The weight of evidence suggests that in the wake of the plague nothing remained the same. It is perhaps an exaggeration to label the Black Death the "cause" of events ranging from the Peasants' Revolt to the Reformation, as some have done, but there is no doubt that spiritual and political faith were profoundly shaken by it. Certainly this disequilibrium - when, as one nineteenth-century historian put it, "faith disappeared, or was transformed; men became at once skeptical and intolerant" (Jusserand 1891) - made an important contribution to the great social changes that occurred in Europe from the fifteenth to the seventeenth century.

During those later centuries epidemics continued to haunt the Continent, and population recovery was slow (Flinn 1981). As before, the cities could not sustain themselves without constant in-migration from the countryside. As one writer has flatly stated, during these centuries "immigration to the towns was vital if they were to be preserved from extinction" (Mols 1973). Until the eighteenth century, however, the geographic extent of most Europeans' internal urban migrations appears to have been quite small: Apart from the forced migrations caused by warfare, as one large study has shown, the majority of those people who moved at all during their lifetimes were unlikely to have migrated more than 10 miles from their original home (Clark 1979).

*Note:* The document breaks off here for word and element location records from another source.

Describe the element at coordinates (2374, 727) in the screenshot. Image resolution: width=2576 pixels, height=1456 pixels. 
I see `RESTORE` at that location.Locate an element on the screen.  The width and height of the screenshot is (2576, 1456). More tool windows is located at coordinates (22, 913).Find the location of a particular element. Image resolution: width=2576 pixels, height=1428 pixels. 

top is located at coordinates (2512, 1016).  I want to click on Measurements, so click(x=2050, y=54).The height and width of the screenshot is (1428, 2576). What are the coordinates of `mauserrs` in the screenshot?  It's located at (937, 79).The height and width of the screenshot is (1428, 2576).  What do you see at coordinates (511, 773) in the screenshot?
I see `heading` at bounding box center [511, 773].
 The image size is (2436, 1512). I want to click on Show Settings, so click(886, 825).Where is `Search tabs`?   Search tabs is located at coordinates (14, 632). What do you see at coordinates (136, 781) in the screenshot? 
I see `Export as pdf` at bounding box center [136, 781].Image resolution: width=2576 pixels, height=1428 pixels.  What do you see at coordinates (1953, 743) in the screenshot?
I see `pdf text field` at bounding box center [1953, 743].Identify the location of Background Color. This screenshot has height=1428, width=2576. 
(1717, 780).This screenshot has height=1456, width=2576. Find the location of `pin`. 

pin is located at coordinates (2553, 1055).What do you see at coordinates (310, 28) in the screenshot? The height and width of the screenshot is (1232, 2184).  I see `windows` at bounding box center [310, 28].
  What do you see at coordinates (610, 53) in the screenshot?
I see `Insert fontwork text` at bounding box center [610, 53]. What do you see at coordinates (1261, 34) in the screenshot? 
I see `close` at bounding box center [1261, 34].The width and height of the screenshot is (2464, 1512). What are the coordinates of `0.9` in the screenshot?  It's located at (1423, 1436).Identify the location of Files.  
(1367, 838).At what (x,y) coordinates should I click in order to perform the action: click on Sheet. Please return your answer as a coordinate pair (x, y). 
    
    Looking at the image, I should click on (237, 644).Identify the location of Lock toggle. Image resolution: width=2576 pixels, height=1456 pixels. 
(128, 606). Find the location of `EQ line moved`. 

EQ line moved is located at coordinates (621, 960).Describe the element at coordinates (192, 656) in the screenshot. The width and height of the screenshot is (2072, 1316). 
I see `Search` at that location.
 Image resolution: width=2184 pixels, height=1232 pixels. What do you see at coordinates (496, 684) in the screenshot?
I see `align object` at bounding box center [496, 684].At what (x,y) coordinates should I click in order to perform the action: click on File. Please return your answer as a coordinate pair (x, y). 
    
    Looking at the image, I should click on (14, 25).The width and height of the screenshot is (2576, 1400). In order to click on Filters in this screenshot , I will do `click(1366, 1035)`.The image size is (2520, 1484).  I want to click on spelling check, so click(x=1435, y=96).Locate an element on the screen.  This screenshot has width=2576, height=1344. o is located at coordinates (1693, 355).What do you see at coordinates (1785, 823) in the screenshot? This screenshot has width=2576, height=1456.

The crucial point, however, for present purposes at least, is that by the close of the fifteenth century, Europeans had accumulated and exposed one another to an enormous number of what had evolved into chronic infectious diseases - including measles, mumps, influenza, chicken pox, smallpox, scarlet fever, gonorrhea, and tuberculosis, to name but a few. Although occasionally breaking out in epidemic episodes, these diseases had principally become slow killers, many of them preying largely on children, nearly half of whom died before reaching their tenth birthday (Flinn 1981), or the aged.

It was neither children nor the aged, however, who manned the sailing ships that, near the turn of the fifteenth century, began the most extensive explorations and migrations the world had ever witnessed and, as already mentioned, in the process created what may well have been the worst series of human disasters in history.